The track of the murmuring flock is not like that found in the stately Vs of migrating water fowl. It’s true that the aerodynamically efficient V shape appears raggedy and rippling as the individual birds shift position, but the direction and speed of each bird’s flight is nearly identical, and changes in direction and speed occur relatively slowly. Murmuring starlings are flying in a variety of directions with different speeds, yet, we immediately recognize the organization, or coherence, in their flocking.

This dynamic coherence maintained by the flock gives the strong impression that it is a single being roiling and tumbling in the sky. The same sort of living coherence in the movement of bone and muscle tells me I am witnessing an animal moving. In fact, the electrochemical coherence of firing neurons seems essential to my witnessing anything at all. The murmuring of starlings induces a sympathetic swirling in me.

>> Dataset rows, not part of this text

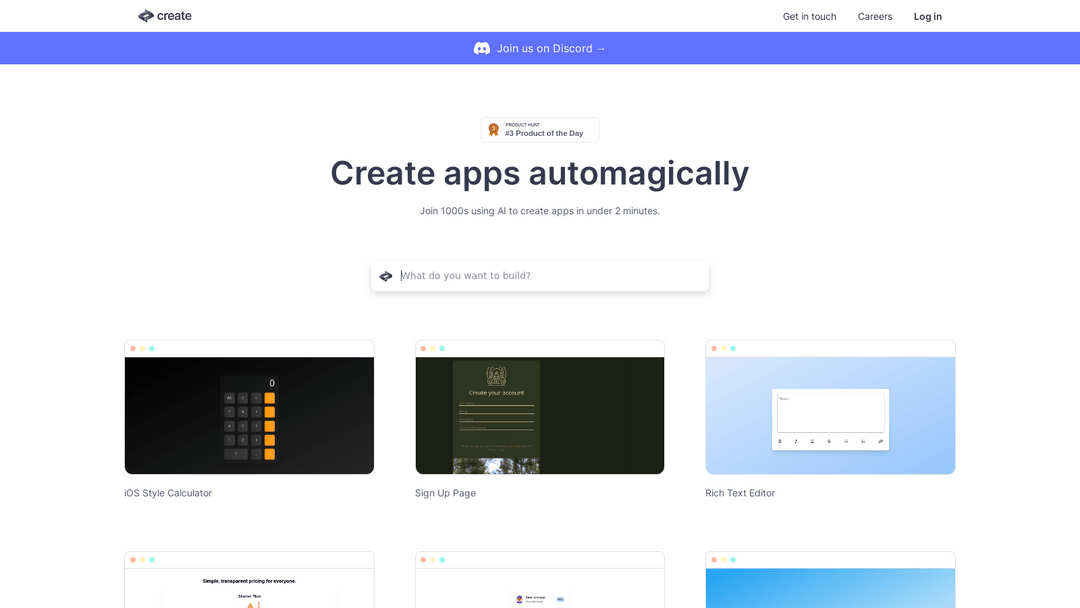
Task: Select the Italic icon in the editor toolbar
Action: click(796, 441)
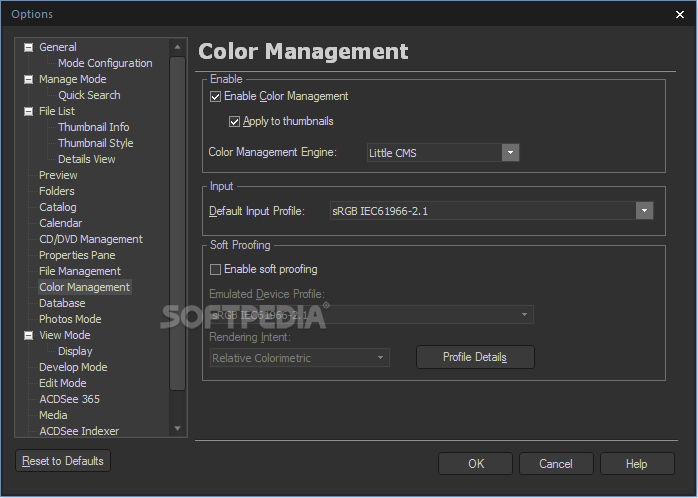The image size is (698, 498).
Task: Collapse the Manage Mode tree node
Action: coord(28,79)
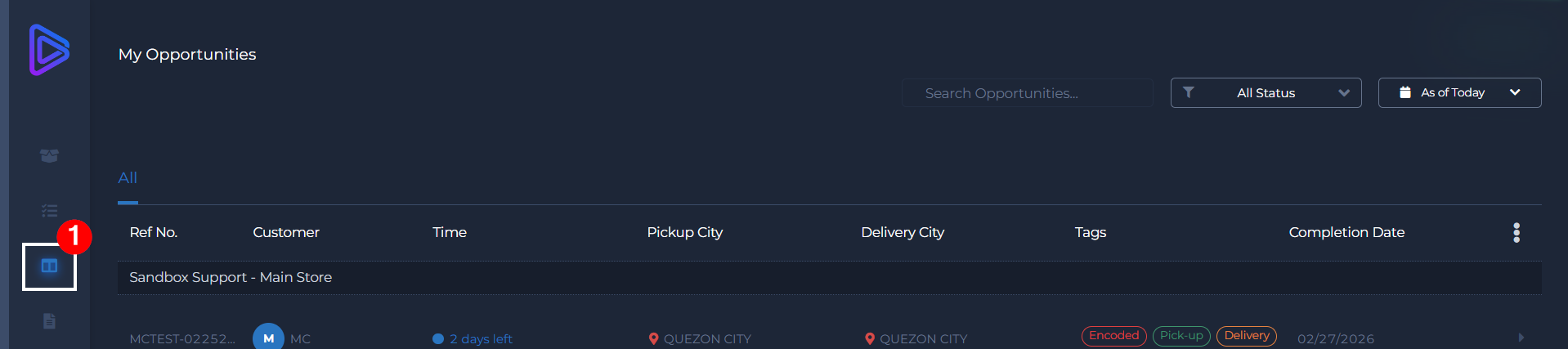Open the box icon in sidebar
The height and width of the screenshot is (349, 1568).
(49, 155)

When a coyote lopes across the chaparral, her body is clearly the organizing entity that entrains the individual bones and muscles in an orchestrated movement. When starlings are in a state of murmuration there is no such organizing entity. Direct field observation, digitally captured, combined with the inevitable mathematical modeling, shows that no one bird, or group of birds, leads the flock. This analysis also demonstrates that individual starlings respond only to the handful of starlings nearest them, not to the flock as a whole. Individuals interact only with near neighbors, and yet the entire flock, consisting of mostly far-flung birds, maintains a coherent shape. It’s like an orchestral performance in which there is no score, no conductor, and the musicians play only in response to the notes played by a few other musicians near them. We might expect a cacophony, instead the performers play a beautiful symphony.

This type of ‘emergent’ behavior in a ‘many-body’ system is of keen interest to physicists, since it’s surprising and ubiquitous, describing many phenomena – from a metal’s phase transition as it enters the ferromagnetic state to a starling flock’s transition into the murmuration state.  (The scare quotes in the above sentence indicate real mathematical substance behind the terms). 

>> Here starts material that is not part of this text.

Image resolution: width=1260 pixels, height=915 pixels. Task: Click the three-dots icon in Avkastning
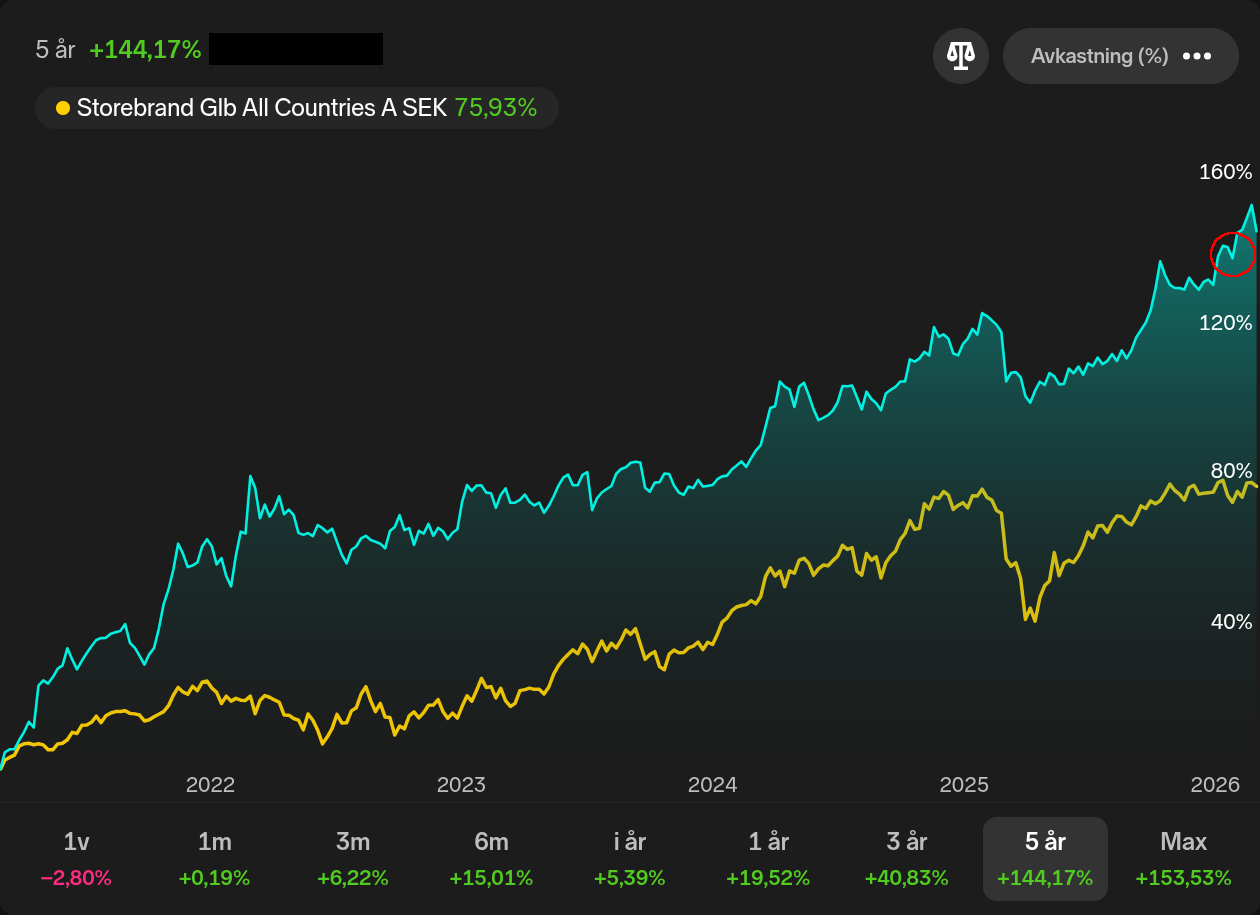tap(1197, 56)
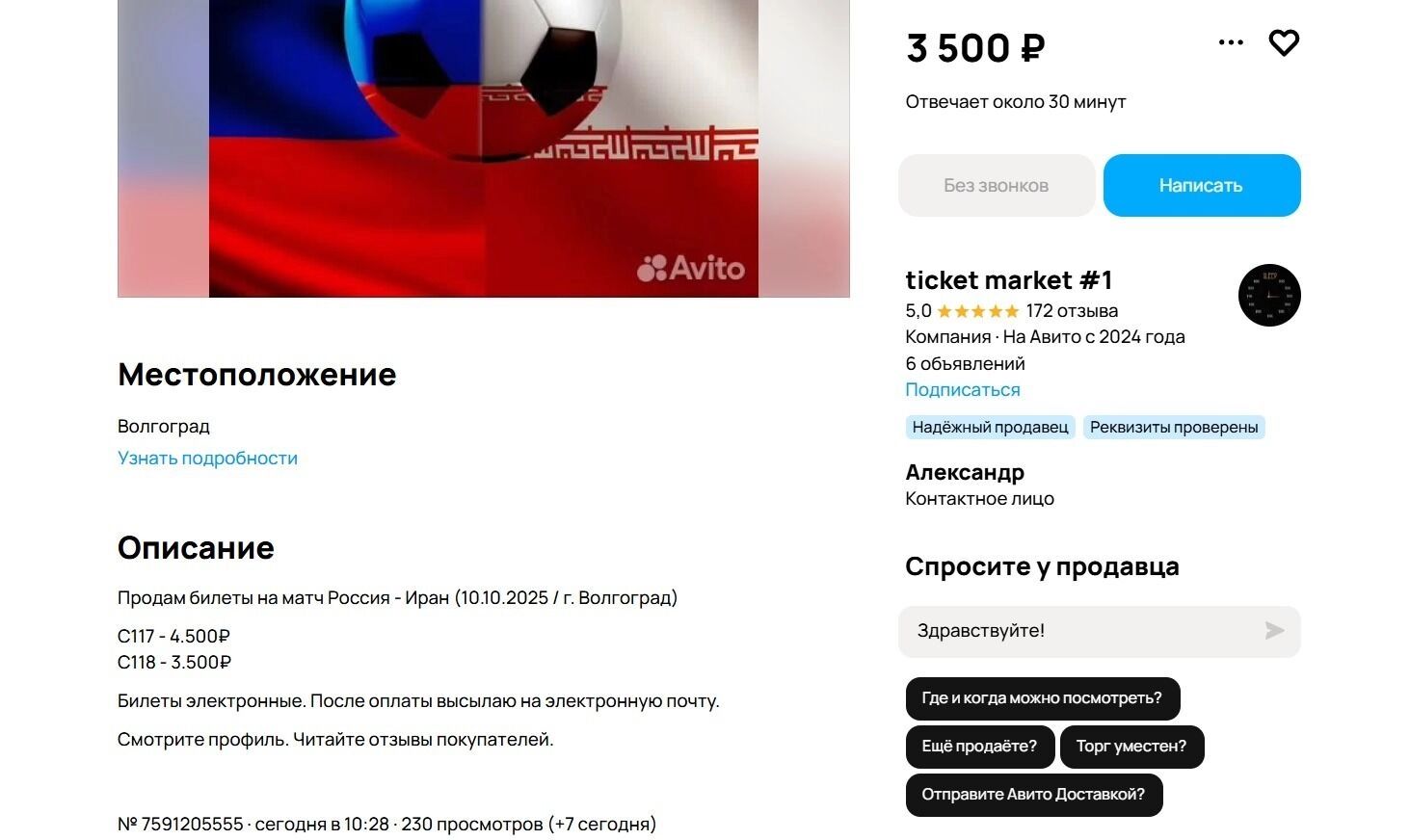Open the 172 отзыва reviews link
This screenshot has height=840, width=1410.
tap(1072, 311)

In the Nick Dunlop video the starlings enter into murmuration in response to being preyed upon by a raptor. The process of natural selection has very slowly crafted, over hundreds of thousands of generations at the least, this many-body starling response to the life-threatening presence of a falcon. This same process produced my capacity to delight in the murmuration’s beauty. Perhaps the starlings’ movement so easily reaches inside me because the poignancy of the mortal play with the falcon is expressed directly in the shape-shifting cloud.

Once I was driving along the north edge of San Pablo Bay, where the road stretches over marshy regions of still water. Traffic had slowed to a crawl, and in that leisure I looked to my left and saw hundreds of small shore birds flying in tightly choreographed swoops and whooshes. In the crepuscular light their turning bodies produced a staccato of black to white to silver and back, again and again, as they oozed and gathered over the insect rich still water. In the golden light, the water’s smooth surface reflected their dazzling flight.

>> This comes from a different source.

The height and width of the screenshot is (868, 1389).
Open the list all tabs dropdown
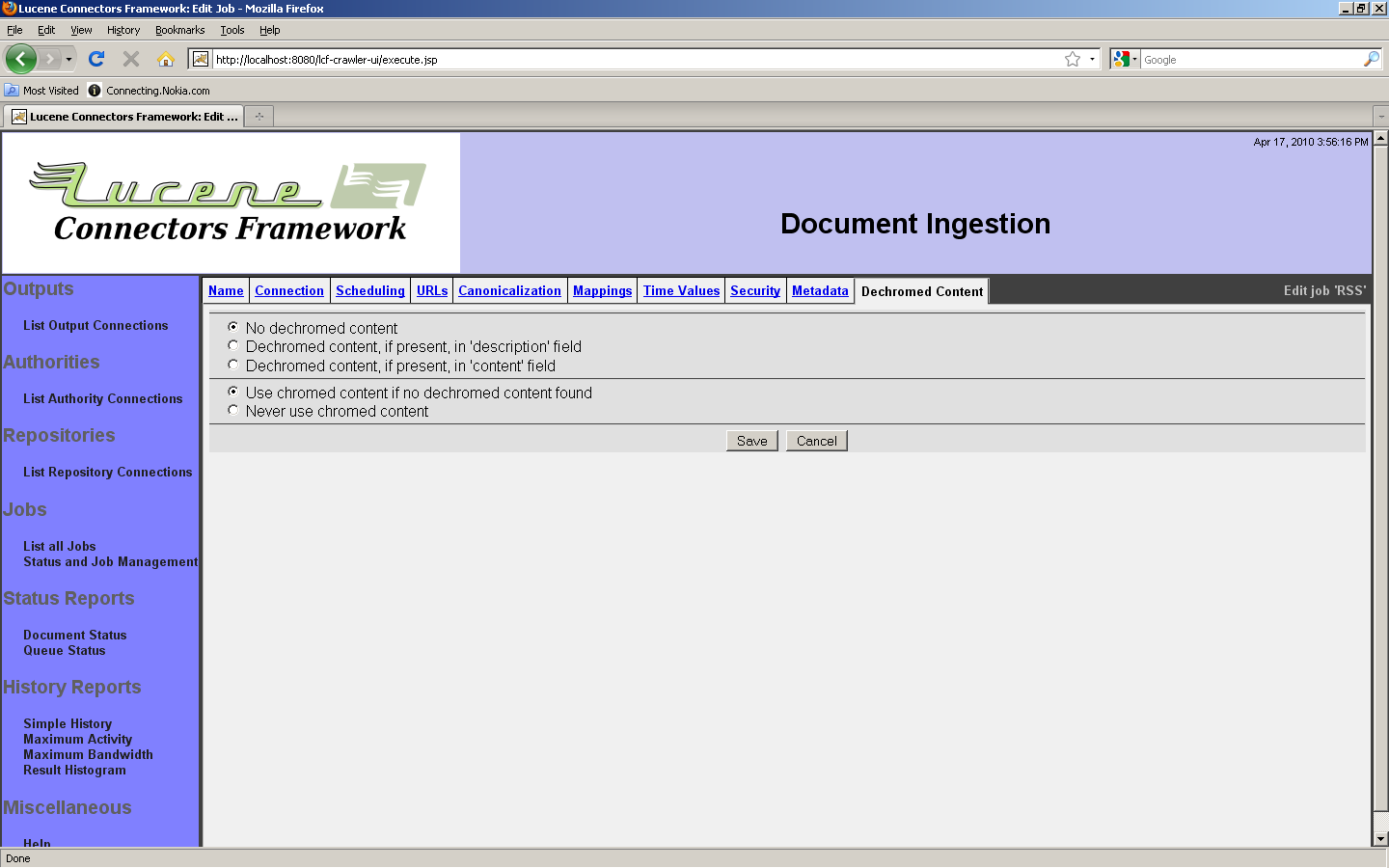[1380, 117]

As I watched, and nearly rolled into the car ahead of me, a goofball smile of delight spread across my face. The weave of my delight and gratitude was sufficiently fine that I had a hard time distinguishing them. My delight, the birds, the traffic, the universe, water and light – all part of a vast murmuration.

 

 

 

One Comment

  1. Soooo cool. Did you take this picture or know who did? I’m wondering if I could use it for art on a book cover.